図6−6の速度層断面から第4速度層は北へ行くほど層厚が薄くなる傾向にある。
解析測線d(夢の島−小田原測線)では、第4速度層の速度値は4.8km/sであるが、平塚発破点の西側で4.3km/sの速度値を示す。これは、全域の第4速度層のP波速度(4.7〜5.2km/s)に比べてもやや低い値となっている。この測線に近接する厚木観測井の音波検層結果においては、深度1800m付近で約4.0km/sの速度値が得られている。第4速度層は、先新第三系に相当すると考えられるが、相模川以西では山地部に丹沢帯(新第三紀)が分布しており、愛川層群を含めた丹沢帯が、平塚以西の4.3km/s層に相当するものと考えられる。

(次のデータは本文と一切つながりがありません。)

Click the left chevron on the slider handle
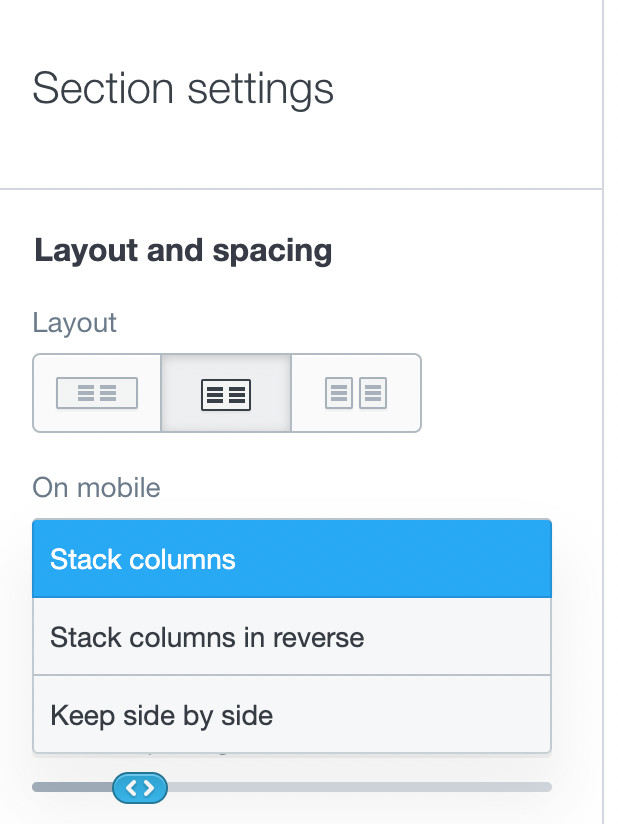 (131, 788)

神奈川県は、東部から中部にかけての堆積平野(台地、丘陵、低地)と、西部の山地を中心として丘陵・平野・盆地などで構成される地域に分けられる。東部から中部の堆積平野は先新第三系の基盤を被う新第三紀以降の堆積物で構成されている。表10−1−1で見てきた速度層は、この堆積平野と先新第三系に相当する。
これに対し、西部は新第三紀以降の火山活動で生成された火山砕屑物(グリーンタフ)等により構成されており、地質構造も複雑である。北部の先新第三紀層とは構造線により接している。既存屈折法地震探査の測線のうちd測線は、一部がこの西部地域に伸張しており、平塚付近の東側と西側で基盤速度が異なることが判明した。なお、b測線の座間から大山にかけては、この地域に属するが、片発破であることから必ずしも今回求められた第4速度層の速度値(4.9km/s)の信頼性が高いとは言えない。
相模平野から丹沢山地に至る地域は、山地と平野の境界部にあたり、地震動を予測する上で重要な箇所である。今後詳細な調査が必要とされる。また、相模川下流部〜平塚〜大磯丘陵〜足柄平野に至る海岸沿いの地域は、国府津・松田断層が足柄平野の東端に位置しており、震源断層域を内包している。このため、この地域の地下構造は非常に重要な要素となる。